Ever since I was a child, I have always loved surprises. The same feeling people get when they ride rollercoasters1 is how I feel when I am surprised. For that reason, I have always hated spoilers and shows or movies being spoiled for me. My mom would always roll her eyes and say it wasn’t that big of a deal, but it always bothered me.
It feels like someone is taking away an experience from you that you can never get back. I have a memory in high school of me pushing someone down the stairs because he ruined what Gossip Girl was for me when I was watching it for the first time.2 I also went off on one of my friends because I thought they spoiled the book Of Mice and Men for me. Clearly, I had some unchecked anger issues, but either way, these people were not respecting my boundaries for not wanting spoilers!
I even take it a step further and don’t want spoilers for movies or shows that are old or came out years ago. Some people feel that it is excessive because if I am upset about Star Wars, for example, that has been out for decades and has been referenced in countless TV shows and songs.3 However, for certain more niche things, I feel that it’s fair. Not everyone has seen the same popular movies or TV shows! That being said, those are easier to avoid than a tour that is actively happening.

§ **Data under study**:
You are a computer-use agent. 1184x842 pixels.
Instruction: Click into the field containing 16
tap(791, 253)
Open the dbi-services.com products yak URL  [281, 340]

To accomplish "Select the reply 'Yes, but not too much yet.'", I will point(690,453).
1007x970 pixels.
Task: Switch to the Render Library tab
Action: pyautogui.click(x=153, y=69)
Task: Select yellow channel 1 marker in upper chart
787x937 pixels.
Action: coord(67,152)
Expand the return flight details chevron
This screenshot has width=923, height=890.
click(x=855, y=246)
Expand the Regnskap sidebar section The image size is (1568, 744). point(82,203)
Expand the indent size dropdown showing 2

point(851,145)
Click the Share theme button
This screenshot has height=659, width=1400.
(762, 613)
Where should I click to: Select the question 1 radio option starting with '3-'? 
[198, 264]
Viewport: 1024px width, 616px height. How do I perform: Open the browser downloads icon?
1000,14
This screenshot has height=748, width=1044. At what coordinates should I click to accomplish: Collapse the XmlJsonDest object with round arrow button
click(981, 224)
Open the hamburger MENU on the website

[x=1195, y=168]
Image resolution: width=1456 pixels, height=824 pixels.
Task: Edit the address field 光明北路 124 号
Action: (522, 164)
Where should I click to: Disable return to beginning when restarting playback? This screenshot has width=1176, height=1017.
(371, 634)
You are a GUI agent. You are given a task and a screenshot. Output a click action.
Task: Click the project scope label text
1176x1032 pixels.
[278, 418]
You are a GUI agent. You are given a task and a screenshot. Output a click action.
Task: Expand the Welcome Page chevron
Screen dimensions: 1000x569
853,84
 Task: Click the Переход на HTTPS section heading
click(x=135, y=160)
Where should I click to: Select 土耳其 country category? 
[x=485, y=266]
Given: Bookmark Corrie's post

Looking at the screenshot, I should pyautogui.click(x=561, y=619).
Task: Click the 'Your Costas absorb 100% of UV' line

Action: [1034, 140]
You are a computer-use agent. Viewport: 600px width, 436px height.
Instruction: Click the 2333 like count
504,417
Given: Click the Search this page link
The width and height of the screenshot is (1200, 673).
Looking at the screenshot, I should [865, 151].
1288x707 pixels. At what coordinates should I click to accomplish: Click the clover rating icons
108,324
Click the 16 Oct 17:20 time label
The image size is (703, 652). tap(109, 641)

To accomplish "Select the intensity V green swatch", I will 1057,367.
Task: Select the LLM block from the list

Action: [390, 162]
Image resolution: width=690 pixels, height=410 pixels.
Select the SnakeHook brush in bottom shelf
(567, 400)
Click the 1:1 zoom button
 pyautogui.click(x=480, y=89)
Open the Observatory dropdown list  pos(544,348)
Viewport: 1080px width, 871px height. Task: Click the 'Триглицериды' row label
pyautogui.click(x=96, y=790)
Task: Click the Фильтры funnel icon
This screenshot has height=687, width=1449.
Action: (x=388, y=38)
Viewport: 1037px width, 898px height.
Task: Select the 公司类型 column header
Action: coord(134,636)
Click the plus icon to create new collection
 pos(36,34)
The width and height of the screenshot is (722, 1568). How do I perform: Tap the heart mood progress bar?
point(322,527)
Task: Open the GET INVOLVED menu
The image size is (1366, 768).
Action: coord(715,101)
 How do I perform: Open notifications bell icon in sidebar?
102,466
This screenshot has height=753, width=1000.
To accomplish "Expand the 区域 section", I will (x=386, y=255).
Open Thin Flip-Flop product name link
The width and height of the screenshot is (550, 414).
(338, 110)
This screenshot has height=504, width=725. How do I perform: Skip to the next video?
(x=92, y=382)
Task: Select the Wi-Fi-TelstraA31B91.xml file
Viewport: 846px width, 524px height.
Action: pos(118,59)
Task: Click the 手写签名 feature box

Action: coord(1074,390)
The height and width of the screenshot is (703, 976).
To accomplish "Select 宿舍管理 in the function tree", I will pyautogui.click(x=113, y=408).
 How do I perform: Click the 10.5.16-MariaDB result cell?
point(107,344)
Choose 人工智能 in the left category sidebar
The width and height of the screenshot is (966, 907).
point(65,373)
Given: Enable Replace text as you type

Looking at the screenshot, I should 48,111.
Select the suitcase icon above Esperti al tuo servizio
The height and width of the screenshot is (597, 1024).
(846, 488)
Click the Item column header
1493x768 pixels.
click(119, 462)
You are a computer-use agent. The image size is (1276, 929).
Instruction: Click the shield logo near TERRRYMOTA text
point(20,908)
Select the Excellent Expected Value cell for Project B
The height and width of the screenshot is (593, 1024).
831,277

§ **Task details**:
In the passage about spoilers, which book did the writer think a friend had spoiled?

§ **Result of the exercise**:
Of Mice and Men